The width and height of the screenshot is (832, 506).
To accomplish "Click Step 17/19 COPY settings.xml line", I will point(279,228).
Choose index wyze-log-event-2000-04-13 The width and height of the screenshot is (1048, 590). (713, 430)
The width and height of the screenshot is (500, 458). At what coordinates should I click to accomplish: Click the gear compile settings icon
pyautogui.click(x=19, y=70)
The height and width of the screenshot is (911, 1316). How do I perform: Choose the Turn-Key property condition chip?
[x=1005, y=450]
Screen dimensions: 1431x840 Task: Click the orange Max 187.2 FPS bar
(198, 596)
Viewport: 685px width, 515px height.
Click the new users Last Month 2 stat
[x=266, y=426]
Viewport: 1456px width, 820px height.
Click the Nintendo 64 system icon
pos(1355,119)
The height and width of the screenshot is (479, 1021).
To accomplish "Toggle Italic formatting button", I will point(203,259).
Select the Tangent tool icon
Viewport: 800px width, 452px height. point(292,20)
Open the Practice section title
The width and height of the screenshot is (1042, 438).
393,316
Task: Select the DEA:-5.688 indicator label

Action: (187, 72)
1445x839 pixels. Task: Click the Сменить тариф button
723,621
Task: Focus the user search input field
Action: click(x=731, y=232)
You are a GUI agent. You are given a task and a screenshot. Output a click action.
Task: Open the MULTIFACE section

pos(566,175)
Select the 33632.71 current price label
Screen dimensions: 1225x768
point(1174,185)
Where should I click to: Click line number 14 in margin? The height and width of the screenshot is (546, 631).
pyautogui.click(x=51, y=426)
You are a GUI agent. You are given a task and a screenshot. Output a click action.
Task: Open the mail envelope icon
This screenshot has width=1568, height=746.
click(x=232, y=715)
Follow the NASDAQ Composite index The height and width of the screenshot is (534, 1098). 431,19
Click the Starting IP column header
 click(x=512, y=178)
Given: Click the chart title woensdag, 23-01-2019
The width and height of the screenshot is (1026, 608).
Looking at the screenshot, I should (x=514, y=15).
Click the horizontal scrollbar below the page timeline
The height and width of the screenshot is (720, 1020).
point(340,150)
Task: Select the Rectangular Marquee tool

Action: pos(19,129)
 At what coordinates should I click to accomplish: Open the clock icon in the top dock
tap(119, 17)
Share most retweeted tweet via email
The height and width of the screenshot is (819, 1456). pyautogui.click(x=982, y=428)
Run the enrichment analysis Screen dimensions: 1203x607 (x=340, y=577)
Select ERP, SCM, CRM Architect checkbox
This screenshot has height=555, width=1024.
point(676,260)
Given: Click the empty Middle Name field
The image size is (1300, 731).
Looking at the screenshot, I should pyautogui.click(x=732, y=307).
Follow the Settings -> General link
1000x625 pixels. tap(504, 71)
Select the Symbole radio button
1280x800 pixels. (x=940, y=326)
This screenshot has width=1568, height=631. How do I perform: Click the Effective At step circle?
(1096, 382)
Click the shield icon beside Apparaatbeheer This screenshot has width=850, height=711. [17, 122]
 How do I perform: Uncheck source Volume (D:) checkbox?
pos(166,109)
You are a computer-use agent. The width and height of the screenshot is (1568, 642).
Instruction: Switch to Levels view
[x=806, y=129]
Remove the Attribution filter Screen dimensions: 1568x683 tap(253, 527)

What you are asked to do: Lay out the lines above, from the line with "The width and height of the screenshot is (500, 458)." to the line with "[x=266, y=426]", as a Markdown table with the columns No. and Line. Number each row and leave out any blank lines.

Output:
| No. | Line |
|---|---|
| 1 | The width and height of the screenshot is (500, 458). At what coordinates should I click to accomplish: Click the gear compile settings icon |
| 2 | pyautogui.click(x=19, y=70) |
| 3 | The height and width of the screenshot is (911, 1316). How do I perform: Choose the Turn-Key property condition chip? |
| 4 | [x=1005, y=450] |
| 5 | Screen dimensions: 1431x840 Task: Click the orange Max 187.2 FPS bar |
| 6 | (198, 596) |
| 7 | Viewport: 685px width, 515px height. |
| 8 | Click the new users Last Month 2 stat |
| 9 | [x=266, y=426] |